PAGE EXCERPT START

Vestiges of Marshall Field’s

Back to posting on January 17, out of respect to the legacy of Dr. King, because a holiday’s a holiday, and also since it’s nice to have a little time off not long after a sizable stretch of holidays, which can be a bit tiring.

We’re just ahead the pit of winter, but for now anyway the weather isn’t that bad. “Pit” is an inexact term, of course, but I think of it as the last week of January and the first one of February, more or less. Since the Christmas freeze, temps have been more moderate, but I expect another gelid blast sometime soon.

The following is a reminder that, once upon a time, department stores were the disruptors.

“The development of the department store posed a serious threat to smaller retailers,” explains the Encyclopedia of Chicago. “Many small merchants tried to rally the public against the new behemoths, but they failed to gain much support. Rather than rally to the side of traditional merchants, Chicago shoppers embraced the new form of retail.

PAGE EXCERPT END

EXPLORE THE MATERIAL:
• A. List every reason the Marshall Field's post gives for waiting until January 17 to resume posting.
• B. Answer these questions from the Marshall Field's post:
(i) Which weeks does the writer think of as the "pit" of winter?
(ii) According to the passage from the Encyclopedia of Chicago, what did Chicago shoppers do instead of rallying to the side of traditional merchants?

DATA RECORDS START

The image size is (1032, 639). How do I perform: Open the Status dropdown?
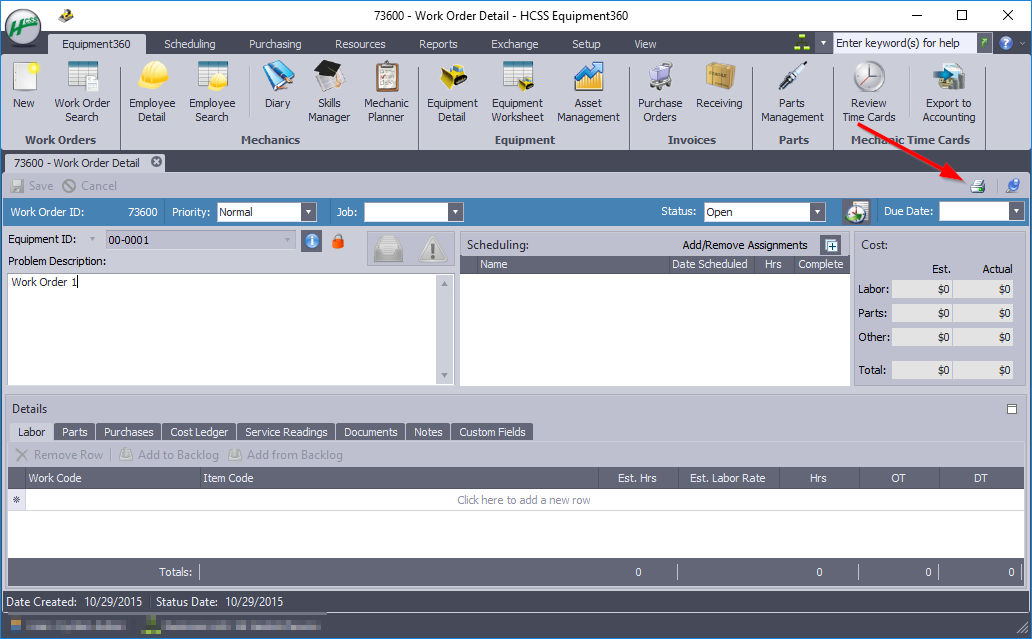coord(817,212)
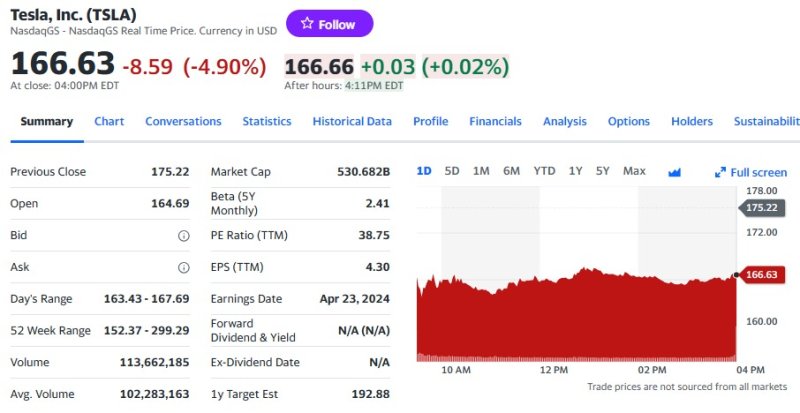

DATA RECORDS END
DATA RECORDS START

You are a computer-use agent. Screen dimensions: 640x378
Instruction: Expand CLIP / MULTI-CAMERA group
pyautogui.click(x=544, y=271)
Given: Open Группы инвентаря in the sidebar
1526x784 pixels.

DATA RECORDS END
DATA RECORDS START

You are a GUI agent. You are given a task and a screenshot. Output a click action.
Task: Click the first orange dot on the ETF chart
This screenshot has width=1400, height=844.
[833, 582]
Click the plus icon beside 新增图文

DATA RECORDS END

RESPONSES FOR EACH TASK:
• A.
- Out of respect to the legacy of Dr. King
- Because a holiday's a holiday
- It's nice to have a little time off not long after a sizable stretch of holidays, which can be a bit tiring

• B.
(i) The last week of January and the first week of February, more or less.
(ii) They embraced the new form of retail.